DIRECTIONS:
Here are the records. Write out exactly the lines between the one holding "Click the browser Back arrow button" and the one holding "Given: Open the 夸克网盘 desktop shortcut", inclusive.

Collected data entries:
────────────────────────────────────────

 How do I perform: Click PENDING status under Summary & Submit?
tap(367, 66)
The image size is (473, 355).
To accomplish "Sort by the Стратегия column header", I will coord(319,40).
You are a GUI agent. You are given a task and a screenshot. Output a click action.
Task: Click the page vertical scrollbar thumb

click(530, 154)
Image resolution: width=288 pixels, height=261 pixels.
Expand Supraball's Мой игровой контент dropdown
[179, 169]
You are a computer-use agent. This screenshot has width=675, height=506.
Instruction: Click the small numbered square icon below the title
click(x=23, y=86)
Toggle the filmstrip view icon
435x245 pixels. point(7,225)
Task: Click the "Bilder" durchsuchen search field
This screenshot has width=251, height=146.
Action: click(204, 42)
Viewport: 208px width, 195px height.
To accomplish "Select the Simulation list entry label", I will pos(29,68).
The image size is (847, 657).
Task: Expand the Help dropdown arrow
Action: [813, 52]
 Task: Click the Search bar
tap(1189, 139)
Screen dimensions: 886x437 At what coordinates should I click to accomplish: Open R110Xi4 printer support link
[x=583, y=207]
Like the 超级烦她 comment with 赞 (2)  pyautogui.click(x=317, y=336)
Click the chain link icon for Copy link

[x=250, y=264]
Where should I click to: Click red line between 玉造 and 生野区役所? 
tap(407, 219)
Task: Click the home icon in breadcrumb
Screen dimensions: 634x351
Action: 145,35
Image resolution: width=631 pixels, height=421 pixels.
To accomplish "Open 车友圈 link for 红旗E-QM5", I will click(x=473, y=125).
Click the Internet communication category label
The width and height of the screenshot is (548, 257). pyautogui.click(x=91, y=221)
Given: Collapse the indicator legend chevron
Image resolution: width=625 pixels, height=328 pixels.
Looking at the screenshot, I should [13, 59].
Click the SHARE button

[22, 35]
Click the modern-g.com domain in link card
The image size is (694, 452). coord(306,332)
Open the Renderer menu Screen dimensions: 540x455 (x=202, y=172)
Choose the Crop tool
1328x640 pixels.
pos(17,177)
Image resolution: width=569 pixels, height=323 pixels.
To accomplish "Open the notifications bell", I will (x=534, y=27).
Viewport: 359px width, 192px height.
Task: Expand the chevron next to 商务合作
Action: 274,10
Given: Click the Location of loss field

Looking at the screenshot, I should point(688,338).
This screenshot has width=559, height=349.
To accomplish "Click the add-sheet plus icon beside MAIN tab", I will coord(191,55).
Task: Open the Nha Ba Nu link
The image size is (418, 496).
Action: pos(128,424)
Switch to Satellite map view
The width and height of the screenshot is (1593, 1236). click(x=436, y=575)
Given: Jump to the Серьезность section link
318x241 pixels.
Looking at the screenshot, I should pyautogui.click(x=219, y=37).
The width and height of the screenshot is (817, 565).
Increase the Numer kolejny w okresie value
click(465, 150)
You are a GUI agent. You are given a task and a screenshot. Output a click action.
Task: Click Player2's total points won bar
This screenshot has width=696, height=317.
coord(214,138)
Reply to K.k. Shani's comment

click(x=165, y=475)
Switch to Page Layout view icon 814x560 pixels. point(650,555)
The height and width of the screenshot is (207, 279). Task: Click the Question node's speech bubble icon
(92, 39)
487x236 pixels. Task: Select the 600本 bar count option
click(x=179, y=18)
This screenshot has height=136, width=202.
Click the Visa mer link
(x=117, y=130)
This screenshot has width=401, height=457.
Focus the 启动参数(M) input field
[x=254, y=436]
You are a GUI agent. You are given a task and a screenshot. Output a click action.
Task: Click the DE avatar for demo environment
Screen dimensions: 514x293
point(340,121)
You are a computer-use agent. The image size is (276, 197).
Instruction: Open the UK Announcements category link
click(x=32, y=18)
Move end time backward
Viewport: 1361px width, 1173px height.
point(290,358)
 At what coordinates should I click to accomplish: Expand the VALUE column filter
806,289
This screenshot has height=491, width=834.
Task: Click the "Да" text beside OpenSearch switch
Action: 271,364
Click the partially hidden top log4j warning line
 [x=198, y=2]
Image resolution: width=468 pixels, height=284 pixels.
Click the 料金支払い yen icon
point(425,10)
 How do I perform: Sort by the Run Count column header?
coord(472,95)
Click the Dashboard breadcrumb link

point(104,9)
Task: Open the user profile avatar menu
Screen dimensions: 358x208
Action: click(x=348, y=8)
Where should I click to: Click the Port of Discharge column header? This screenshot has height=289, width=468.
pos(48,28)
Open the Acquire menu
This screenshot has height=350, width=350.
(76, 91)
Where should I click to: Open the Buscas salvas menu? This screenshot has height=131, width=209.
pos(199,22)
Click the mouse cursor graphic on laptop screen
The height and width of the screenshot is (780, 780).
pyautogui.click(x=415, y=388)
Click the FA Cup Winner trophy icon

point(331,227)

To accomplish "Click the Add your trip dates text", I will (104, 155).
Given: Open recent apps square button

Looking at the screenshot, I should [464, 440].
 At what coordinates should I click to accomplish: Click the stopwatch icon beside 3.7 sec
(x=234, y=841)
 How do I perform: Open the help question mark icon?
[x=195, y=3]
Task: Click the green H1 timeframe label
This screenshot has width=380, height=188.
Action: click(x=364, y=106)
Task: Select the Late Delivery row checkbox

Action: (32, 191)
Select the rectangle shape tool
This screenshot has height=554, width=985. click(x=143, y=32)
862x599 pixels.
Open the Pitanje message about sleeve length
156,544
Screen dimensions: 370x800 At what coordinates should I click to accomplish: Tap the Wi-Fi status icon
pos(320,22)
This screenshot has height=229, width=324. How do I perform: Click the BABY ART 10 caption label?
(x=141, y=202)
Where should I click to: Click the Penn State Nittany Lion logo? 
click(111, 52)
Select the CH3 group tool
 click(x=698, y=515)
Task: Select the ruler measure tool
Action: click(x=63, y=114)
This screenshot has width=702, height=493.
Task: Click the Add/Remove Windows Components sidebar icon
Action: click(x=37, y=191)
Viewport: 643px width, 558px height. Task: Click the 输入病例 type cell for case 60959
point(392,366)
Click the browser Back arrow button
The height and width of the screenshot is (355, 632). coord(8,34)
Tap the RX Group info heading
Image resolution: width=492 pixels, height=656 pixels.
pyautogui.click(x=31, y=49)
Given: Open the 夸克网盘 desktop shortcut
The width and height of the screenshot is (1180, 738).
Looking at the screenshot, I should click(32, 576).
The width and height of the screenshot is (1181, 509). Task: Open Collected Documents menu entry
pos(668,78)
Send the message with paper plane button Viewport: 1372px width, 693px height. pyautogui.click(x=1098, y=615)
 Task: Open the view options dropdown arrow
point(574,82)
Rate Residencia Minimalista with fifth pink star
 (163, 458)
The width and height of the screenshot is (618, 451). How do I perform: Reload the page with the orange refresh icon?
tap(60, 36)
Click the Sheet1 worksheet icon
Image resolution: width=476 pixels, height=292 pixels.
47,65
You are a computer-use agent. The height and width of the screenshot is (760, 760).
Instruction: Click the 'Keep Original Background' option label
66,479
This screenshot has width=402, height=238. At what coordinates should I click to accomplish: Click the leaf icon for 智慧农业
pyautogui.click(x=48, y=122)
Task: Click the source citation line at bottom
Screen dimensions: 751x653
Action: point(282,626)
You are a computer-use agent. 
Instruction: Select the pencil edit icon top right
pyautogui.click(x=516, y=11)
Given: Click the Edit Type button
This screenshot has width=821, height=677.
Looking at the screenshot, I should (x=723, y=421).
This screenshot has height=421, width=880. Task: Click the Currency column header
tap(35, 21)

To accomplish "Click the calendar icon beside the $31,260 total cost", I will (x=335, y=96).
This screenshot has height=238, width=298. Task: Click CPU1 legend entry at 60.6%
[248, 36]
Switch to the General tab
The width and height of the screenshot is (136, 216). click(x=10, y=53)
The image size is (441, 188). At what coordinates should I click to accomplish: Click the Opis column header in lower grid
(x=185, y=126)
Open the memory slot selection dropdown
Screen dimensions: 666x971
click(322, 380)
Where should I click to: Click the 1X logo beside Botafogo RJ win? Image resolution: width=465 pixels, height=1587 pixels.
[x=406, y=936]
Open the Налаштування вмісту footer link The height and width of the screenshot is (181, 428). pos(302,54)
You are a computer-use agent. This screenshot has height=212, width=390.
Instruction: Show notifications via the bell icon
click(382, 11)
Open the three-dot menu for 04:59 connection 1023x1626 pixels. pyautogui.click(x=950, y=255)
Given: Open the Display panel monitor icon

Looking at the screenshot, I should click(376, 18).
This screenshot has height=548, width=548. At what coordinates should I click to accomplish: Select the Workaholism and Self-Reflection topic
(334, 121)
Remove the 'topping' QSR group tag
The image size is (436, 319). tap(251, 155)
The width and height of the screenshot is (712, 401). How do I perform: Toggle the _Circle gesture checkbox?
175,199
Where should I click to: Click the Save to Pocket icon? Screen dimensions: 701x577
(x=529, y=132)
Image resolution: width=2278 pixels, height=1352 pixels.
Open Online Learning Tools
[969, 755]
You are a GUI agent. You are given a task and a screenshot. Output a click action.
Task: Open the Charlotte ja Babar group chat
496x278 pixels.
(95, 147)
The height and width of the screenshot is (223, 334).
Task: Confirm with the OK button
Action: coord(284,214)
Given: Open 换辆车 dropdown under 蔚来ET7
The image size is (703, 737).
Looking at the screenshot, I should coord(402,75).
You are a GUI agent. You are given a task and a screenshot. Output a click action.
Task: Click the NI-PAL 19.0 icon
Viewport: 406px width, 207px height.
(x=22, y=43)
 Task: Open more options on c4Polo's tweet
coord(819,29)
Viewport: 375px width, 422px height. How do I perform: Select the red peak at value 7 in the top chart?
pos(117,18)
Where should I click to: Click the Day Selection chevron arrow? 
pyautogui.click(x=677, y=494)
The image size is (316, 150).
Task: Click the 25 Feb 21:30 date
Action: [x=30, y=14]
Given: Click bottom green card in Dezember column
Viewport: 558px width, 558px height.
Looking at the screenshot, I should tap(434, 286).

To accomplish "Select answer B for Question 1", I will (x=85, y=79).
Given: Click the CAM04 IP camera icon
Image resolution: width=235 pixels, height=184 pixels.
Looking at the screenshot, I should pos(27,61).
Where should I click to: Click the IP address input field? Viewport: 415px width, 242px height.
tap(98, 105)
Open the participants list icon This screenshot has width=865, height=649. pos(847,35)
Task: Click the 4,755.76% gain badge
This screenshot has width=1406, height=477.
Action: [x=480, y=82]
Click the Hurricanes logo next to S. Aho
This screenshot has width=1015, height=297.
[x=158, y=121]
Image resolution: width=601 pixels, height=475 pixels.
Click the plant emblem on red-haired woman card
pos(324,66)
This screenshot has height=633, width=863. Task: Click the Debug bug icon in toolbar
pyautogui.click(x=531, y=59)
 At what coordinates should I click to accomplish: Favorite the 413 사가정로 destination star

────────────────────────────────────────

ANSWER SPACE:
Click the browser Back arrow button
The height and width of the screenshot is (355, 632). coord(8,34)
Tap the RX Group info heading
Image resolution: width=492 pixels, height=656 pixels.
pyautogui.click(x=31, y=49)
Given: Open the 夸克网盘 desktop shortcut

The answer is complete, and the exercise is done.